The effect of glibenclamide on acetylcholine and sodium nitroprusside induced vasodilatation in human cutaneous microcirculation

Abstract

K(ATP) channels have an important regulatory role in resting vascular tone and during hypoxia. Their role in endothelium dependent and independent vasodilatation in human skin microcirculation is less known. We monitored the laser-Doppler (LD) response in 14 healthy male volunteers on the skin of the forearm. In the case of endothelium dependent vasodilatation [acetylcholine (ACh) induced], a saline solution (used as control) or a solution of glibenclamide (K(ATP) channel blocker) were randomly injected each into a distinct measurement site on different forearms followed by the iontophoresis of ACh.
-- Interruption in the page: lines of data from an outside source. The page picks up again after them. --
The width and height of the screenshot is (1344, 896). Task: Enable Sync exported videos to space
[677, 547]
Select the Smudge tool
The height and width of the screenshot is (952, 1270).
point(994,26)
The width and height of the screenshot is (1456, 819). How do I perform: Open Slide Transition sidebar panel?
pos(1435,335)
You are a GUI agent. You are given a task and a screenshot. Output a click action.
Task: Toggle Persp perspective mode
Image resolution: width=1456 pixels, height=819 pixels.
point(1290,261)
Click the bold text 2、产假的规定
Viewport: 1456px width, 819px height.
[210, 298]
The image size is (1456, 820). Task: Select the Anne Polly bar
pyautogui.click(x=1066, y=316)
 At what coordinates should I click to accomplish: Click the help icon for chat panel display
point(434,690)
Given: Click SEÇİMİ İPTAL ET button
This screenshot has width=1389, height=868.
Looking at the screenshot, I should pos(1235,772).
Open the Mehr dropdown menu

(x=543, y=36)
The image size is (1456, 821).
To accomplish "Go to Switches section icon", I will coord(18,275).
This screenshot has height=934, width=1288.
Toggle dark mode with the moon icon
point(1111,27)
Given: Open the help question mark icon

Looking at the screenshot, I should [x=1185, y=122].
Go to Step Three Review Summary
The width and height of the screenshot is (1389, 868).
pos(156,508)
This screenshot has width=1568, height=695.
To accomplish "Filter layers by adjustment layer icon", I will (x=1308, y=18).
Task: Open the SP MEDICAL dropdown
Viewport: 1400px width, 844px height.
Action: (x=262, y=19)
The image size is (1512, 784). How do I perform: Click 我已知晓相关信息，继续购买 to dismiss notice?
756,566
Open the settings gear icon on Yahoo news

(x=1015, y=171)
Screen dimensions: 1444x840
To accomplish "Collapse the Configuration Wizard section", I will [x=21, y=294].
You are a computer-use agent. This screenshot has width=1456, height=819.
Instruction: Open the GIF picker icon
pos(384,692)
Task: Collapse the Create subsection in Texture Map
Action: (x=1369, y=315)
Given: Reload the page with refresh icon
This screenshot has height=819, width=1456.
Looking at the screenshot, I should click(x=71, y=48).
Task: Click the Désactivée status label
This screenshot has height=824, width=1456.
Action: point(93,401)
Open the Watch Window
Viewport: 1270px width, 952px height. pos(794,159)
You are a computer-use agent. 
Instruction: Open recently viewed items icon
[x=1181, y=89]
In the case of endothelium dependent vasodilatation with the inhibition of prostaglandin production, diclofenac (cyclooxygenase inhibitor) or the combination of diclofenac and glibenclamide were randomly injected each into a distinct measurement site on different forearms followed by the iontophoresis of ACh. In the case of endothelium independent vasodilatation [sodium nitroprusside (SNP) induced], a saline solution or glibenclamide were randomly injected each into a distinct measurement site on different forearms, iontophoresis of SNP followed. Glibenclamide alone, diclofenac alone or the combination of glibenclamide and diclofenac reduced the LD flux values during rest and after ACh application (P<0.05). The reduction of LD flux in ACh mediated vasodilatation was greatest when using the combination of glibenclamide and diclofenac. In the case of SNP application, there was also a significantly lower LD flux rise for glibenclamide in comparison with the saline solution (P<0.05). K(ATP) channels play an important role in human cutaneous vasodilatation induced by ACh and SNP.